Some people may list their preferred pronoun first, or they may not have a preference. If you’re not sure, ask if they have a preference.
What Are Neopronouns?
“Neopronouns are pronoun sets that are not officially recognized in the language they are used in, since they are new (thus, ‘neo’!),” says Higgins. “Neopronouns can be helpful for people who feel that older vocabulary does not encapsulate how they experience their gender, and are perfectly valid to use!”
Some common gender-neutral neopronouns include ze/hir/hirs, xe/xem/xer, and e/em/es. Though the genderless pronouns e/em/es date back to 1841, gender-neutral or genderless pronouns might take a bit more time to learn.
But you memorized all of the words to Nicki Minaj’s verse on “Monster,” so we think you can do it.

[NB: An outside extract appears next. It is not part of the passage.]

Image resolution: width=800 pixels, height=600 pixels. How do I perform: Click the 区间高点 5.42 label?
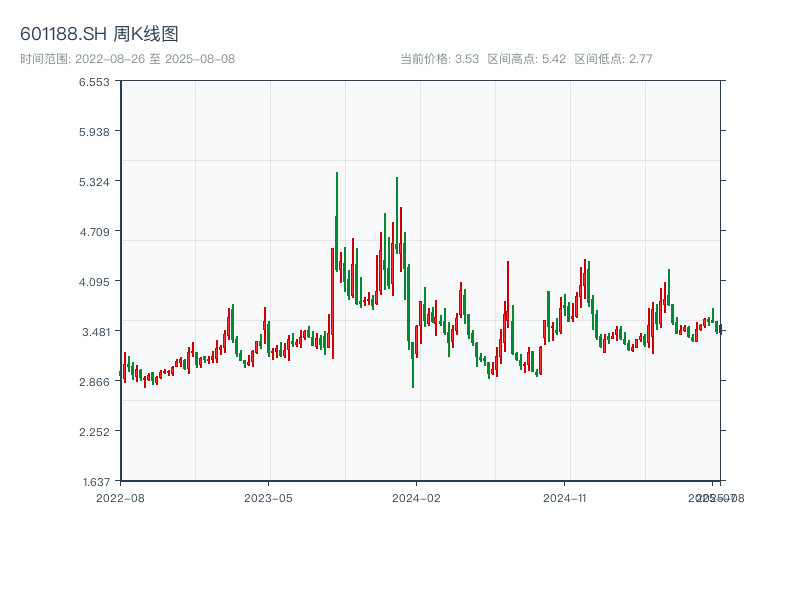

What Should I Do If I Get Somebody’s Pronouns Wrong?
“Catch, correct, continue,” says Higgins. We love an alliteration that’s easy to remember, because our brains are filled with nothing but Love Is Blind gossip.
If you get overly apologetic or self-flagellating – like when your guilt-tripping mother says, “Oh I’m the worst mother in the world!”– it puts the person in the awkward position of having to comfort you for your mistake.
“Mistakes happen. They’re a part of life,” says Higgins. “Just adjust in the moment and keep going. If you find yourself messing up repeatedly, it’d be helpful to practice on your own time and get yourself used to using the right pronouns.”
Ask a mutual friend if you can practice someone’s pronouns with them. Hold each other accountable by correcting each other. You can also study on your own with pronoun practice websites. With this much practice, you’ll be much better at using pronouns than this week’s TikTok dance.